Comparison of Northern blot hybridization and a reverse transcriptase-polymerase chain reaction technique for measurement of mRNA expression of metalloproteinases and matrix components in articular cartilage and synovial membrane from horses with osteoarthritis

Objective - To determine relative amounts of mRNA expression of aggrecan, type-II collagen, matrix metalloproteinase (MMP) 1, and MMP3 in articular cartilage and synovial membrane samples from healthy equine joints and joints with osteoarthritis (OA) and to compare results of Northern blot hybridization with results of a reverse transcriptase-polymerase chain reaction (RT-PCR) assay. Sample Population - Articular cartilage samples from 8 pairs of joints (1 with OA and 1 healthy) from 6 horses and synovial membrane samples from 6 pairs of joints from 5 horses.
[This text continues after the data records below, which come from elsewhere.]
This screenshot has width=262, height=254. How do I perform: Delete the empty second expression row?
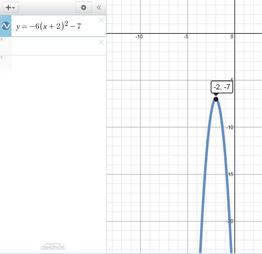[x=102, y=43]
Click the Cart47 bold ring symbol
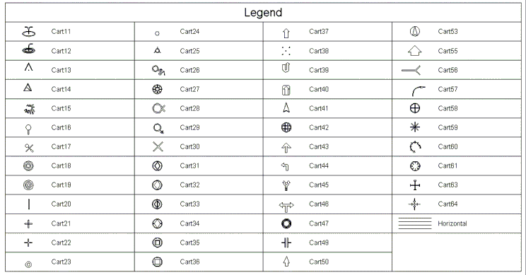The width and height of the screenshot is (526, 275). pos(286,223)
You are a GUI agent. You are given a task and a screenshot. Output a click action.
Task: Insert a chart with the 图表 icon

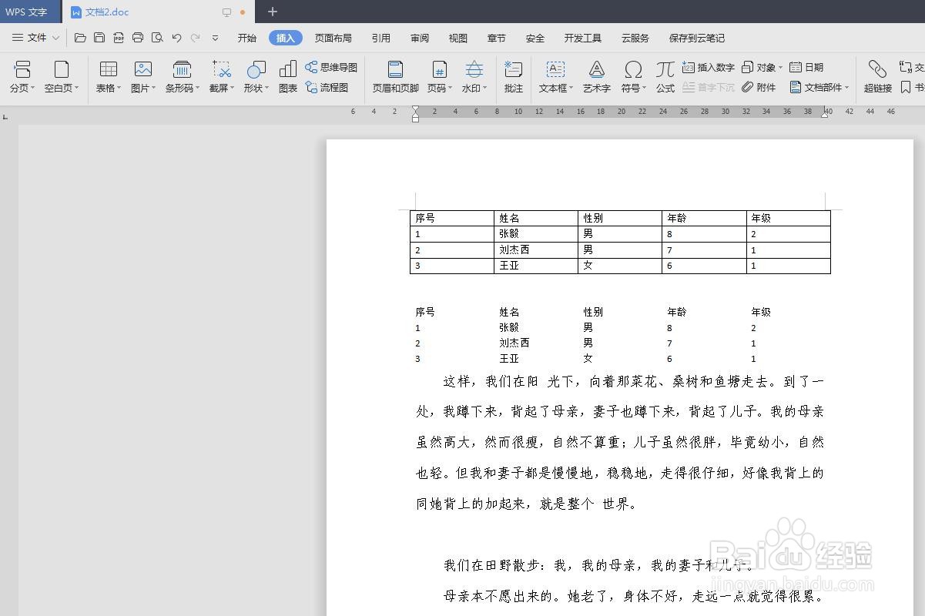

Procedure - RNA was extracted from samples by use of a modified Trizol procedure. Northern blot hybridization and the RT-PCR assay were performed; results were quantitated by use of glyceraldehyde 3-phosphate dehydrogenase as an internal standard. Results - Articular cartilage samples from joints with mild or moderate OA yielded less total RNA than samples from joints with severe OA. Northern blot hybridization indicated that type-II collagen mRNA expression in articular cartilage samples from joints with OA was significantly greater than expression in samples from healthy joints. The RT-PCR assay identified low levels of MMP3 mRNA expression in 4 of 8 sets of articular cartilage samples and 4 of 6 sets of synovial membrane samples, whereas Northern blot hybridization identified MMP3 mRNA expression in only 1 of 6 sets of articular cartilage samples and 1 of 6 sets of synovial membrane samples. Conclusions - A RT-PCR assay is more sensitive than Northern blot hybridization for detection of MMP3 mRNA expression in articular cartilage and synovial membrane and requires smaller samples.